Begin Stored rows
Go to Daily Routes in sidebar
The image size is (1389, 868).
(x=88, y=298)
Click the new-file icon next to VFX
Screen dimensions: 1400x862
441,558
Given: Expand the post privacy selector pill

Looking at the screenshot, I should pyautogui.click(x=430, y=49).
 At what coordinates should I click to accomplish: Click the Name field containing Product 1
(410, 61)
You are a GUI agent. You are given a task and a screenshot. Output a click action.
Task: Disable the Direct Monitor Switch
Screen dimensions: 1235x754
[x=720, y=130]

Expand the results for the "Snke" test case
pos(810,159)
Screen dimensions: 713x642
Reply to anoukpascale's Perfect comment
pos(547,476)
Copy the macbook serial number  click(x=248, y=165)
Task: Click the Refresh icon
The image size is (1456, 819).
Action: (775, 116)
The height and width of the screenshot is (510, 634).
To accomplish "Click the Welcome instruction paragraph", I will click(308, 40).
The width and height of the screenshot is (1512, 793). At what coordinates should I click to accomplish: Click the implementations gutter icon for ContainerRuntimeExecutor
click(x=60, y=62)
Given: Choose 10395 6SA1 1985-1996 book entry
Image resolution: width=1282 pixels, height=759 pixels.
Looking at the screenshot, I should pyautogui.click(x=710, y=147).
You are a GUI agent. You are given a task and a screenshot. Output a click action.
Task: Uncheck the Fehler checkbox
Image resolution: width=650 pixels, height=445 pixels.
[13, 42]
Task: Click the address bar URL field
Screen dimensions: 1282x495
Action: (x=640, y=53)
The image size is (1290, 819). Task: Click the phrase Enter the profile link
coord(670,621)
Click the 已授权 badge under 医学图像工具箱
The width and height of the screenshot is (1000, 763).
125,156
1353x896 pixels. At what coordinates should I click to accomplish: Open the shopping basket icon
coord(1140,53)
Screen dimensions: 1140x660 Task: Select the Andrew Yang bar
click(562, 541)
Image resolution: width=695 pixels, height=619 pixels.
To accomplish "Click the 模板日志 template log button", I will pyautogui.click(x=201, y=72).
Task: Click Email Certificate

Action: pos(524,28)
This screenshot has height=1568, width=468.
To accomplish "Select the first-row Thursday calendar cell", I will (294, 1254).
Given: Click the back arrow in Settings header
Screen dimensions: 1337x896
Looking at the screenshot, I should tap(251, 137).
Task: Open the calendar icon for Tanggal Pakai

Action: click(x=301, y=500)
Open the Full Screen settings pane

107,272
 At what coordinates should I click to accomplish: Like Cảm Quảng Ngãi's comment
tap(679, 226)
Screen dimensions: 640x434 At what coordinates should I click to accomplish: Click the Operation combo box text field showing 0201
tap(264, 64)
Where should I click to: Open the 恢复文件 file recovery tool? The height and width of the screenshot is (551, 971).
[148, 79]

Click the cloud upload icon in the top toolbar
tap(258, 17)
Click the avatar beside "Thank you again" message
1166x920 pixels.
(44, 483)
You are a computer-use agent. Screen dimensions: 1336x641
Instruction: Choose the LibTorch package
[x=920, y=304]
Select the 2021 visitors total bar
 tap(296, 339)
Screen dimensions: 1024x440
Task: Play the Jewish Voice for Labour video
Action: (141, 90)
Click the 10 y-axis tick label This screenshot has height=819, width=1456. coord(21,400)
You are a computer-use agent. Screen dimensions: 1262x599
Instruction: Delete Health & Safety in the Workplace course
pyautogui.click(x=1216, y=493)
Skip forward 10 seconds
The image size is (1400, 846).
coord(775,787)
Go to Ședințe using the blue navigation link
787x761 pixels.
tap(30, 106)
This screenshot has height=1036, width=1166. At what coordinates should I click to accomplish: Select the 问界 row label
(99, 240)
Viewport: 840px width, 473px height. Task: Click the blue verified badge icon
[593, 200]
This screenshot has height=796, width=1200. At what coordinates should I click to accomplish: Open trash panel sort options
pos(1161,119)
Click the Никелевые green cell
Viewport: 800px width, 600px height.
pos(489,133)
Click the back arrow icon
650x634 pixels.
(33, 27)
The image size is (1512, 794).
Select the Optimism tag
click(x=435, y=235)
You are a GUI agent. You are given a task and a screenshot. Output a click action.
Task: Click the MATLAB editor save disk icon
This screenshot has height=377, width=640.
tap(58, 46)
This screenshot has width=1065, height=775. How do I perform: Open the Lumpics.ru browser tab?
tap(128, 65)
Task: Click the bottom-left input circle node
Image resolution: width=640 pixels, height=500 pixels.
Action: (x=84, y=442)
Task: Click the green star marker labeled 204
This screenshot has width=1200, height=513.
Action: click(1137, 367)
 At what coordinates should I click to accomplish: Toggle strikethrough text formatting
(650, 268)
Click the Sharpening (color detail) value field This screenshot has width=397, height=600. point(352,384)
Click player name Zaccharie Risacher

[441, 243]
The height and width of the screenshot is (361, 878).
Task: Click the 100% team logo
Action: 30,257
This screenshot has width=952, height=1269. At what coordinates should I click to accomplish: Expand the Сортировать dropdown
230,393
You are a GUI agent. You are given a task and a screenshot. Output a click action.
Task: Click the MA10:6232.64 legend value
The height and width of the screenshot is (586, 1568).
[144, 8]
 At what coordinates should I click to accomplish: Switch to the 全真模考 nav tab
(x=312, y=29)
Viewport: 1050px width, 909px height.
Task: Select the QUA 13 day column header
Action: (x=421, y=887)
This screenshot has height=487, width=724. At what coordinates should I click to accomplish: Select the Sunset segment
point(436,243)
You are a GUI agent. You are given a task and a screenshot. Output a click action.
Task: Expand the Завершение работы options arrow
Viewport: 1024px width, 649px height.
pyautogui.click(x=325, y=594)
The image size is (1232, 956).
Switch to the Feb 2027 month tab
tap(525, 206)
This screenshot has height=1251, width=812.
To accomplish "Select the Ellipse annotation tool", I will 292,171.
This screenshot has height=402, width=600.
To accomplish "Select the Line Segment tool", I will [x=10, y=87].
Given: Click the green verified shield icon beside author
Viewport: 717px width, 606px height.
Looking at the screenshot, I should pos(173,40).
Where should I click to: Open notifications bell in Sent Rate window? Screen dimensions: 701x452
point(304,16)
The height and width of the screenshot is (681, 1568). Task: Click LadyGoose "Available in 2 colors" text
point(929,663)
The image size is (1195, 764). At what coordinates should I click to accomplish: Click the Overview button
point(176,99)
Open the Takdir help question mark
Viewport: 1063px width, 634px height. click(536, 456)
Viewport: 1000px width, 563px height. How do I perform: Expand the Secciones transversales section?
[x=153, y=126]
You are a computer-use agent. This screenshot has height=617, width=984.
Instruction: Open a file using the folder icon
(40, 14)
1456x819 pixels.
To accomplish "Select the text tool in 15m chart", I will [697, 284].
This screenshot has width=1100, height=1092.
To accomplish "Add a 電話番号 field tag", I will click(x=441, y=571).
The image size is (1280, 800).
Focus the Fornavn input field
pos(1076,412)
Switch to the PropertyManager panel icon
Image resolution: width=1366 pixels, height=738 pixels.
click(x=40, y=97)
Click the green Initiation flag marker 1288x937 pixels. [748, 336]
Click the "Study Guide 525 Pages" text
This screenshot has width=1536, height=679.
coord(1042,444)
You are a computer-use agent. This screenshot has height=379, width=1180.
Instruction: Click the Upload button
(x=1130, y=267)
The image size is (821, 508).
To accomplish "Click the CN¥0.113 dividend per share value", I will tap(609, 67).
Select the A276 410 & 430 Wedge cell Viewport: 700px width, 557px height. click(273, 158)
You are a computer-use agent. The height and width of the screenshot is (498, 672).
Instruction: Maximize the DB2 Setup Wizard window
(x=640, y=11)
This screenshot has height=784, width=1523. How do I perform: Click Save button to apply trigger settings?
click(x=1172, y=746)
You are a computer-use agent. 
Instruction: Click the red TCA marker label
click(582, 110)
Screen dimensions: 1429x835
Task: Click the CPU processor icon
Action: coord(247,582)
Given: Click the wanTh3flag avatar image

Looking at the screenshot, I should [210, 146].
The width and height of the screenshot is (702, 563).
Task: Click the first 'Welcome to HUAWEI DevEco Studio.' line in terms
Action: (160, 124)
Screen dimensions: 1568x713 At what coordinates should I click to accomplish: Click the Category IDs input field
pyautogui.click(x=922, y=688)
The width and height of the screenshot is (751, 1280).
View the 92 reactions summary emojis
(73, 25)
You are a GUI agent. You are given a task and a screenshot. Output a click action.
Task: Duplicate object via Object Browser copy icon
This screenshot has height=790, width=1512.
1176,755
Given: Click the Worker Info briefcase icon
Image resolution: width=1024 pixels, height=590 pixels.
End Stored rows
#### Requirements:
Shift every coordinate in the answers by adding 24 to it, and write out again the lines starting at the one containing "Screen dimensions: 1568x713" and ending at the last line, requests included.

#### Exercise output:
Screen dimensions: 1568x713 At what coordinates should I click to accomplish: Click the Category IDs input field
pyautogui.click(x=946, y=712)
The width and height of the screenshot is (751, 1280).
View the 92 reactions summary emojis
(97, 49)
You are a GUI agent. You are given a task and a screenshot. Output a click action.
Task: Duplicate object via Object Browser copy icon
This screenshot has height=790, width=1512.
1200,779
Given: Click the Worker Info briefcase icon
Image resolution: width=1024 pixels, height=590 pixels.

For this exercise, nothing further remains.